Job:
Copy out the records word for word, starting at the line that contains "Screen dimensions: 1200x586" and continuing through the end of the records, with both ends included. Leave the pictures out of your answer.

Data entries:
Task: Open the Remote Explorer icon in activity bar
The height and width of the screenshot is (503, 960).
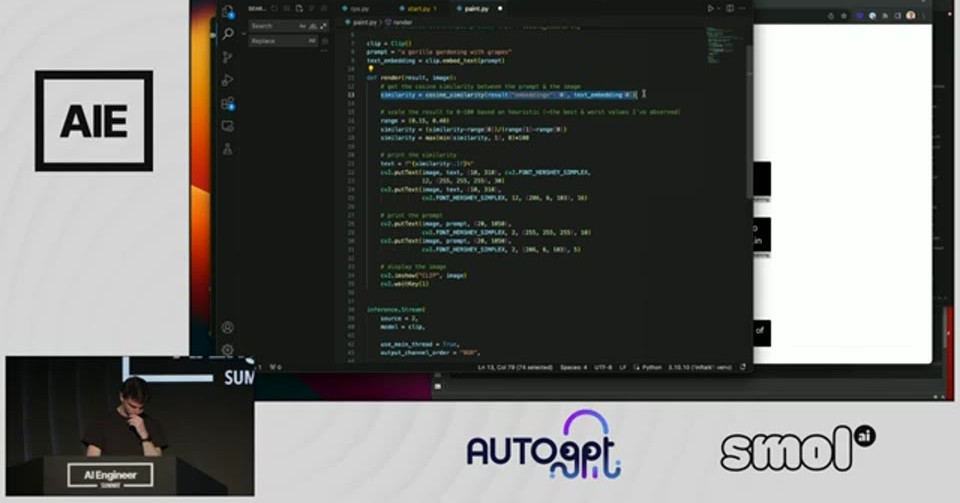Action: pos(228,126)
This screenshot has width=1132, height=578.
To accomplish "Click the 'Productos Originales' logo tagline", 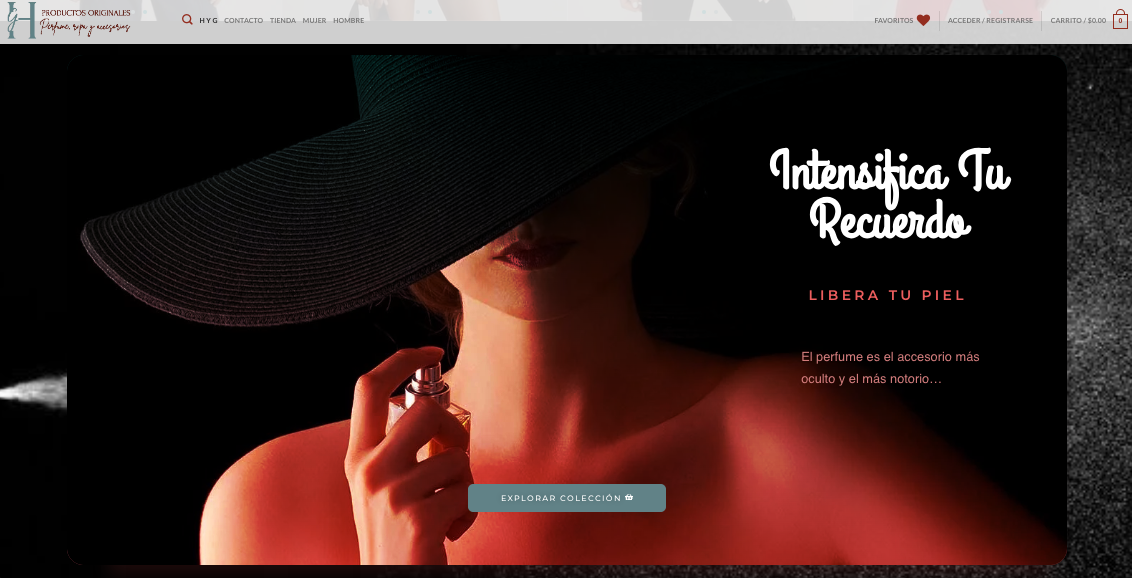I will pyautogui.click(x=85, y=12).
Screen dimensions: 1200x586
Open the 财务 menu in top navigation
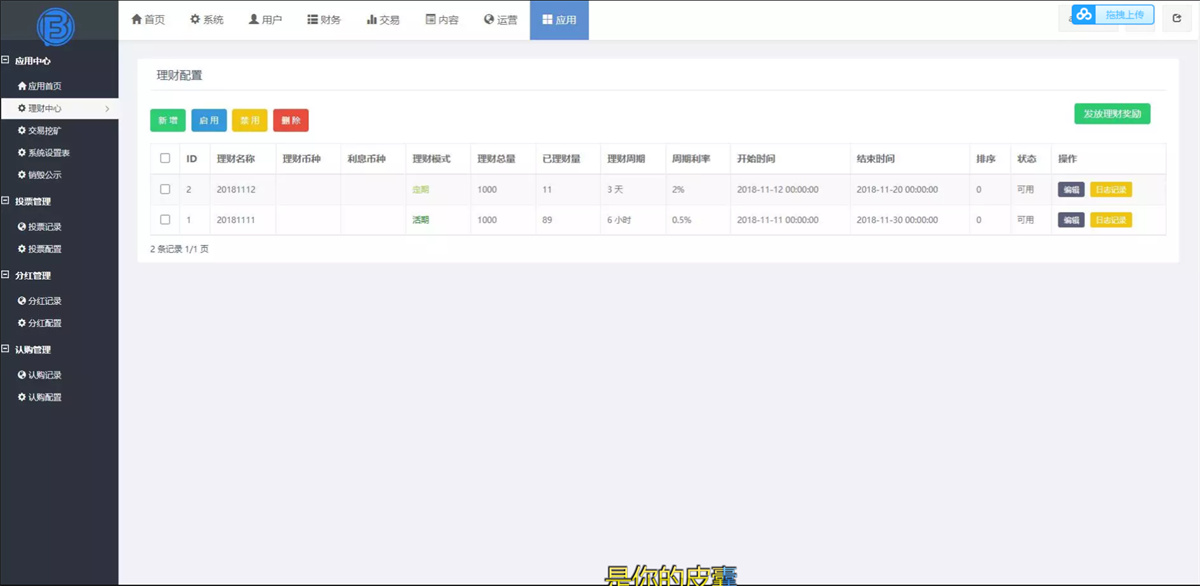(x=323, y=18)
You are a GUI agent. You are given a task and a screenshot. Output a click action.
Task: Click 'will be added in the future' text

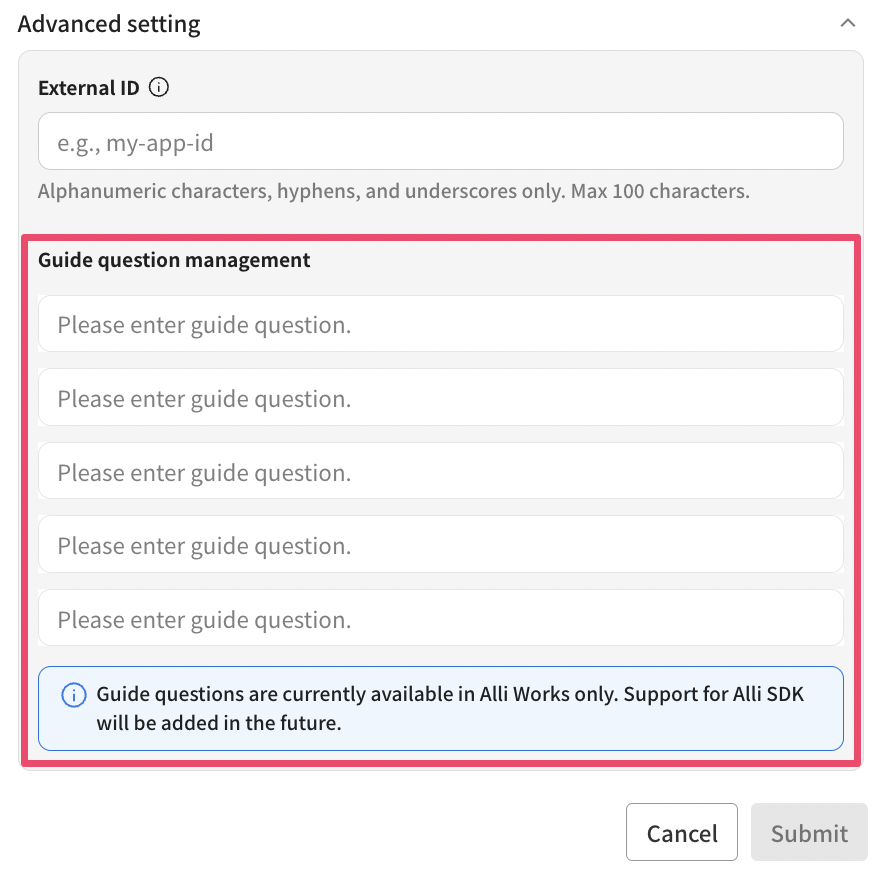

Written reply:
Screen dimensions: 1200x586
Open the 财务 menu in top navigation
(x=323, y=18)
You are a GUI agent. You are given a task and a screenshot. Output a click action.
Task: Click 'will be added in the future' text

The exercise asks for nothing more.